So fährt er: Im Lastenheft der Unimog-Entwickler stand einst Ankommen ganz oben. Von Fahrkomfort war nicht die Rede: Oldtimerfans werden sich hinterm großen, dürren Lenkrad am wohlsten fühlen. Der 7,5-Tonner nimmt trotz 5,6 Liter Hubraum nur gemächlich Fahrt auf, die kurze Übersetzung macht Autobahnfahrten zur Nervenprobe. Abseits befestigter Straßen ist der alte Kämpfer dafür nicht zu stoppen: Ein Unimog erreicht Ziele, von denen andere Reisemobilisten nur träumen können.
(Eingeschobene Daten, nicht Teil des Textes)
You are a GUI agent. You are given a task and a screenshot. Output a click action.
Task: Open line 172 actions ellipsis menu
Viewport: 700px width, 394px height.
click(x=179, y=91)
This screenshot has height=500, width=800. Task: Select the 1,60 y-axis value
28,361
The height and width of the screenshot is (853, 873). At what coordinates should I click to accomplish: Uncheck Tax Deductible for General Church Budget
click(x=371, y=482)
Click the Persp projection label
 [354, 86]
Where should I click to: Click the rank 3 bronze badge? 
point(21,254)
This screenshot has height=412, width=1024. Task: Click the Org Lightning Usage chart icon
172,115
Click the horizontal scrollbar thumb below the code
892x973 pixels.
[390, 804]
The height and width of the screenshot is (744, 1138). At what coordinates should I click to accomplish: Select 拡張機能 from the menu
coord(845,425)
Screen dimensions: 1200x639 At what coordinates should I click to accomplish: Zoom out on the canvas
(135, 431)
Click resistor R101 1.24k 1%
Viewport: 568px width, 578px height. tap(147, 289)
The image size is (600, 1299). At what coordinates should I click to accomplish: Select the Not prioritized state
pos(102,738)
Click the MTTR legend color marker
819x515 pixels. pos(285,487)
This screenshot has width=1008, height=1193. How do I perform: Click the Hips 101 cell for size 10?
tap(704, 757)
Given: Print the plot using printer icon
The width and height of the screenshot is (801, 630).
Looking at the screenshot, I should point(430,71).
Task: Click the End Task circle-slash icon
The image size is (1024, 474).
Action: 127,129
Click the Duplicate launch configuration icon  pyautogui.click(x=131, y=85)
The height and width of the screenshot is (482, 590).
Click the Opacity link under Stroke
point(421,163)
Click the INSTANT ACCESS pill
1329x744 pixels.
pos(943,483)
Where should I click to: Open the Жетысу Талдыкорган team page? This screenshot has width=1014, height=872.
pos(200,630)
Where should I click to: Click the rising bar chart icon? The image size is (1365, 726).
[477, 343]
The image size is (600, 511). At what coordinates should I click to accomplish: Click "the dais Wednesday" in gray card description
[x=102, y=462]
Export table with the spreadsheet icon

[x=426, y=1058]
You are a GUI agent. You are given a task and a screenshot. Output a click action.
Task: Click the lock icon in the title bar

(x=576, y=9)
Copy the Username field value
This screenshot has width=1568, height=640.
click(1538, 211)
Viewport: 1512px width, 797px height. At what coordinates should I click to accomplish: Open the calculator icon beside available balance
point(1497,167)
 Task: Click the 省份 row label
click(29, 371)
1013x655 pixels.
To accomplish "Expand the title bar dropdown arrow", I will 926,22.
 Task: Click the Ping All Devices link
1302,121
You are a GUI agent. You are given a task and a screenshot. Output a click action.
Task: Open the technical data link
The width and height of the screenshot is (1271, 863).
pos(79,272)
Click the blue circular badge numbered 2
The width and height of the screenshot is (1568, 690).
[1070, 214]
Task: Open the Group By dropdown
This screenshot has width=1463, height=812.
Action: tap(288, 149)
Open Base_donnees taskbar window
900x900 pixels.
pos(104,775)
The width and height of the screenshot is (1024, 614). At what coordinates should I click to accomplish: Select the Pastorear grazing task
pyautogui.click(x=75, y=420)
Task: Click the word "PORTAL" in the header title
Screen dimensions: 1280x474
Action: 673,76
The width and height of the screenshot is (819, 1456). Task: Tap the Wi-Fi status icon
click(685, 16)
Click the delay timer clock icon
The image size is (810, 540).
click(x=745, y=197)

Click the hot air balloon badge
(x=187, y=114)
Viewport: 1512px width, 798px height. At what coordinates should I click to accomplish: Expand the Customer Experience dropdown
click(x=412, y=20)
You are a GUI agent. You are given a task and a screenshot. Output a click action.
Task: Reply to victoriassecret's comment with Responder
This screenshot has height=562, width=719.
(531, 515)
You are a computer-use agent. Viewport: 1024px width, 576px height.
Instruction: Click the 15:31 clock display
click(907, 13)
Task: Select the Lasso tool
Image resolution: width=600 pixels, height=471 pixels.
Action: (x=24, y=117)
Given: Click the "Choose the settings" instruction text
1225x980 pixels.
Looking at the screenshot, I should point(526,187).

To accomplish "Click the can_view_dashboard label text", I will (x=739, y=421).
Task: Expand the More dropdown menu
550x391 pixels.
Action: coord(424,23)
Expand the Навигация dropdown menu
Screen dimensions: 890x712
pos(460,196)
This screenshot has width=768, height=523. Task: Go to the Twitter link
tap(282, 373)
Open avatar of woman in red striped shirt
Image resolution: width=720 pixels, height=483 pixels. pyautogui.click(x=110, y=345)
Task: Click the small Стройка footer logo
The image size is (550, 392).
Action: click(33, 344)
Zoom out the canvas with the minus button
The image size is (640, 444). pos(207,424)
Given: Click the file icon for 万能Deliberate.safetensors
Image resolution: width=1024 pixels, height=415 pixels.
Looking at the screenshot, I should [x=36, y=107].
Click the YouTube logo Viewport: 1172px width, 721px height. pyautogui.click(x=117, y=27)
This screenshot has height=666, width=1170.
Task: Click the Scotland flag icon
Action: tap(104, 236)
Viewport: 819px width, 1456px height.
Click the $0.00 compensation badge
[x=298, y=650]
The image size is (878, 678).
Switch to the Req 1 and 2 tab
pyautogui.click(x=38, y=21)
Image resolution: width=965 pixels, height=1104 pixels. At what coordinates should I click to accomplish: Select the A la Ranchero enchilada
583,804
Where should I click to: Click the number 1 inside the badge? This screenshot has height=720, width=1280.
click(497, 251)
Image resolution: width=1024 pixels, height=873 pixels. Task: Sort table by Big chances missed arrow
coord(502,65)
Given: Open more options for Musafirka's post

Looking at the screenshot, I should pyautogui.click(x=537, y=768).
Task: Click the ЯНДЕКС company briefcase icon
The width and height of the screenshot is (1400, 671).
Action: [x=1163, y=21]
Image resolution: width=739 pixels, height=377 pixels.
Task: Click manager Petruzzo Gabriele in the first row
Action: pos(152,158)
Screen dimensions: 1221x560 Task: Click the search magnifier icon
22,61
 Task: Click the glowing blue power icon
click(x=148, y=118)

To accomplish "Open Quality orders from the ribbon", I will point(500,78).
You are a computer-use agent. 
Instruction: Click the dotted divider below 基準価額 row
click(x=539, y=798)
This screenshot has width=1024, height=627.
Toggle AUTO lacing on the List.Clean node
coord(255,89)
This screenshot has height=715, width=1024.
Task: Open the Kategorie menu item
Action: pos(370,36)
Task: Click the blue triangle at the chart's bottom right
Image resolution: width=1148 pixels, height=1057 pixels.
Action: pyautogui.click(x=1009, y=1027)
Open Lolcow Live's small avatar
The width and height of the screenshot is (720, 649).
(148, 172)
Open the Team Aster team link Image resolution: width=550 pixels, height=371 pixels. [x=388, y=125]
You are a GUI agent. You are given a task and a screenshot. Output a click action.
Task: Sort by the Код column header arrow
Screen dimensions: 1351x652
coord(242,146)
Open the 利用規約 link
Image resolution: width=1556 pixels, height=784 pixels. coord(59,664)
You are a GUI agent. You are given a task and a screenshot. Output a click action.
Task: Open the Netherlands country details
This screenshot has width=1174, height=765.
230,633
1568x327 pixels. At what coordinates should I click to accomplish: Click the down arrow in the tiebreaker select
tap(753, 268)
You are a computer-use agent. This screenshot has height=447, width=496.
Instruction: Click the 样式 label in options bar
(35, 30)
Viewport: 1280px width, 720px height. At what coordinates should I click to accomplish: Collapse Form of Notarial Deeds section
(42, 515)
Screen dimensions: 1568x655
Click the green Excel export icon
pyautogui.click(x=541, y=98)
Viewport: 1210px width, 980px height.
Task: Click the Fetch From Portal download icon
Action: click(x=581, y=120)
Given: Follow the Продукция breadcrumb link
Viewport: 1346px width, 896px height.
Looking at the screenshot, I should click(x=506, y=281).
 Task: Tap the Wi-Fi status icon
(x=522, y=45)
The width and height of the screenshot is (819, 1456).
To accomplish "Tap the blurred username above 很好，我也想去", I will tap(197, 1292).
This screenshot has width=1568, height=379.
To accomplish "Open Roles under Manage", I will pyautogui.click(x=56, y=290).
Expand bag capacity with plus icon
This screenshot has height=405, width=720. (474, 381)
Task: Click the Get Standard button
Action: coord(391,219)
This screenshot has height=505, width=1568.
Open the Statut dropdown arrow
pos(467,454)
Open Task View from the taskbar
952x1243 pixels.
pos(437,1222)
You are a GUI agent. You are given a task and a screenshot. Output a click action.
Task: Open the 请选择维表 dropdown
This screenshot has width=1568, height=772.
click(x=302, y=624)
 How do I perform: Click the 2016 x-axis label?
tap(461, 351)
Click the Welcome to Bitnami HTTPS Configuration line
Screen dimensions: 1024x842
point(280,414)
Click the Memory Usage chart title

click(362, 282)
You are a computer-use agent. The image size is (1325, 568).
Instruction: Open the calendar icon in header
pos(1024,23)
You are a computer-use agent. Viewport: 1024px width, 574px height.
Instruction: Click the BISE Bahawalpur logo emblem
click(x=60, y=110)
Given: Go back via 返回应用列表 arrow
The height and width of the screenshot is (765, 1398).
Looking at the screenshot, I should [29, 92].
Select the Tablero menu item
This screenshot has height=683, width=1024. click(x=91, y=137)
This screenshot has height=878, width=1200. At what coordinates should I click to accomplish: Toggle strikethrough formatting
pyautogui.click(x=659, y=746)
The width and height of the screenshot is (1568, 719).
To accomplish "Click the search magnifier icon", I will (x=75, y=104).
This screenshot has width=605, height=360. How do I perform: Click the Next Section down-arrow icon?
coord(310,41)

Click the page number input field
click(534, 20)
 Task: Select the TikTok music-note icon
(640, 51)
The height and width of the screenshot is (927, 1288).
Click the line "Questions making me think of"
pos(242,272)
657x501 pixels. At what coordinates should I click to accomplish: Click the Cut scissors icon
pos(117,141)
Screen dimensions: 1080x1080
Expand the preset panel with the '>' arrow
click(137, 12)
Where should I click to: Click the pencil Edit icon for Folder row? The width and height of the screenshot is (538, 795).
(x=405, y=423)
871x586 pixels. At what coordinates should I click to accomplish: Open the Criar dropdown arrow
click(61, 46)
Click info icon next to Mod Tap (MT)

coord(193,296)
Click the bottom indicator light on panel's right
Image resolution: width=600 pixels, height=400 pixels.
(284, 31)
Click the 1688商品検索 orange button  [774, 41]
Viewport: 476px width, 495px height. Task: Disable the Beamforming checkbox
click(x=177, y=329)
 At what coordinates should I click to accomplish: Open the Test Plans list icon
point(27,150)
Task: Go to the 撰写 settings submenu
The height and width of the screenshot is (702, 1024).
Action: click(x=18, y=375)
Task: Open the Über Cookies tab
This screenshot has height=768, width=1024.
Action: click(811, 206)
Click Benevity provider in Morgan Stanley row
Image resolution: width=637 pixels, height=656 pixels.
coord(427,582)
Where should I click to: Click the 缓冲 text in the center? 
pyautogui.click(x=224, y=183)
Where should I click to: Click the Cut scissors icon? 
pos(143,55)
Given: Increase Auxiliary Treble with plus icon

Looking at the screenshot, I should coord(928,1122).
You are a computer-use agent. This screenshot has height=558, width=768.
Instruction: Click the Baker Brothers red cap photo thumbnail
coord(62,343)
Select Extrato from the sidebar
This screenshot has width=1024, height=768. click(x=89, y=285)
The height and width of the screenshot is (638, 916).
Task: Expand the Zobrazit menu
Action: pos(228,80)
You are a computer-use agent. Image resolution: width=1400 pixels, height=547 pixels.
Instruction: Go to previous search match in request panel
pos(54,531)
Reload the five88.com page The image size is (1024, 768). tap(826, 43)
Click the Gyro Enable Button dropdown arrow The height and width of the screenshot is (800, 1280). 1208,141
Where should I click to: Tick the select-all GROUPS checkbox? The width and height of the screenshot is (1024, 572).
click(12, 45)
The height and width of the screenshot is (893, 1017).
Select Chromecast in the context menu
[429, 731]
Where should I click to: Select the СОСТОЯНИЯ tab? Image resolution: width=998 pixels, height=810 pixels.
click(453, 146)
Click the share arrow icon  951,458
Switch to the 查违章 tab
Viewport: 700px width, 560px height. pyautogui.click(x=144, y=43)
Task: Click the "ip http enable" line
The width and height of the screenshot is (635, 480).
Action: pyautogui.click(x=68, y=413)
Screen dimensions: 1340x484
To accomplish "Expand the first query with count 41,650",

Zutaten wie Leiterrahmen, Portalachsen und Zuschaltallrad mit Sperren ermöglichen eine wahnwitzige Steigfähigkeit bis zu 70 Prozent. Doch vorher muss der neue Besitzer investieren: Nur Asketen werden neuzeitliche Ausstattungsdetails wie Klimaanlage und Solarsystem nicht vermissen. Ein Wasserschaden und die unzureichende Isolierung des Koffers verlangen akut nach Zuwendung.

Fazit

Wer die entlegensten Winkel der Welt im Reisemobil erkunden will, fährt im Unimog richtig. Aber halbwegs bezahlbar werden diese Alleskönner erst im Alter. Wichtig ist eine sauber dokumentierte Vorgeschichte, denn abgerockte Exemplare gehen böse ins Geld. Urteil: drei von fünf Punkten.